Do you think that hospitalisation is what she wants when she ODs, and does she want 'medical' hospital or 'psych' hospital. If the latter, then maybe there is more 'tolerance' for her ODs - if she genuinely wants psychiatric help and feels that 'forcing the issue' is the only way to achieve it. (eg, 'SEE, I AM VERY MENTALLY ILL!) (ie, proved by her ODs??)

But if she just wants 'medical' hospital, and lots of folk rushing around her, and fussing over her, and going 'there there oh you poor thing fancy being so put upon that you feel you have to do this desperately dreadful thing and take too many pills oh dear oh dear poor poor you how cruel your life is to you' (etc), then of course there is no slack to cut her. (er, especially not when the NHS has just been hit with ransomware!).
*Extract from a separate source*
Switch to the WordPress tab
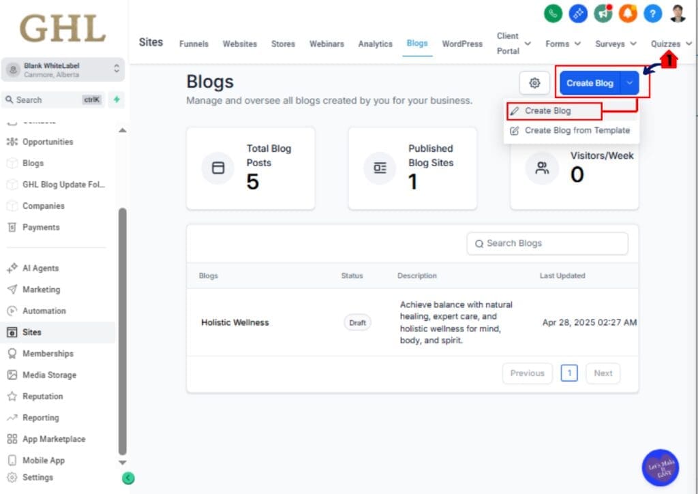 pyautogui.click(x=462, y=43)
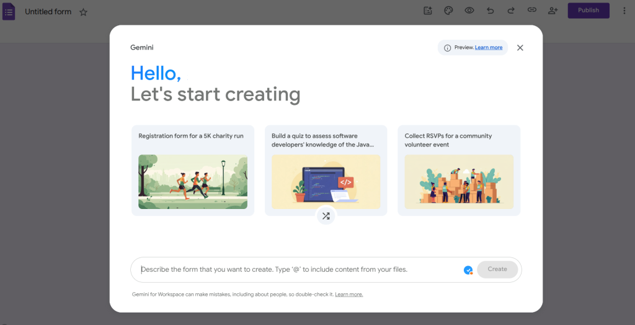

(By the way, does her family 'rush round' when she ODs? I think you said her dad was 'enabling' in his relationship? )

From my way of thinking (entirely amateur, so DO bear that in mind!) it must be important to distinguish between behaviour that is simply, for want of a better term 'attention seeking' (possibly 'narcissistic' even????????) and behaviour that is a genuine cry for (real) help. (I say 'real' to distinguish it from the fussing and pampering and secondary gain 'help' that she seems to love to get???)

I must say I am shocked that she has children, and that they are now in care. I think my 'sympathy level' has gone down markedly. Unless, maybe, there has been, say, an abusive/controlling husband in the frame?? (If not, does the children's dad get involved, or is he a No Show in their lives??).

OK, practical things - I think your 'getting together' with her care team AND all her friendship group is excellent and essential. This really is a time to hang together, or she will 'divide and conquer' amongst you.

What do the professionals/psychs say about the best way to deal with her that is SUPPORTIVE rather than ENABLING, and do you agree with that from your own daily experience of her?

What will happen next with her, do you think? Will it be different this time because of her poor children taken into care? (Do you think she has any realisation of the hurt and harm her behaviour is doing them? Her attitude towards that may possibly be one of the 'bellweathers' that could distinguish between whether she has narcissitic personality disorder or just ordinary BPD!)

Hoping things are a bit quieter for you now - but it does sound like you are now determined to get a grip on the situation, so that has to be good. Hang on in there! It's going to be a bumpy ride I suspect, changing those boundaries!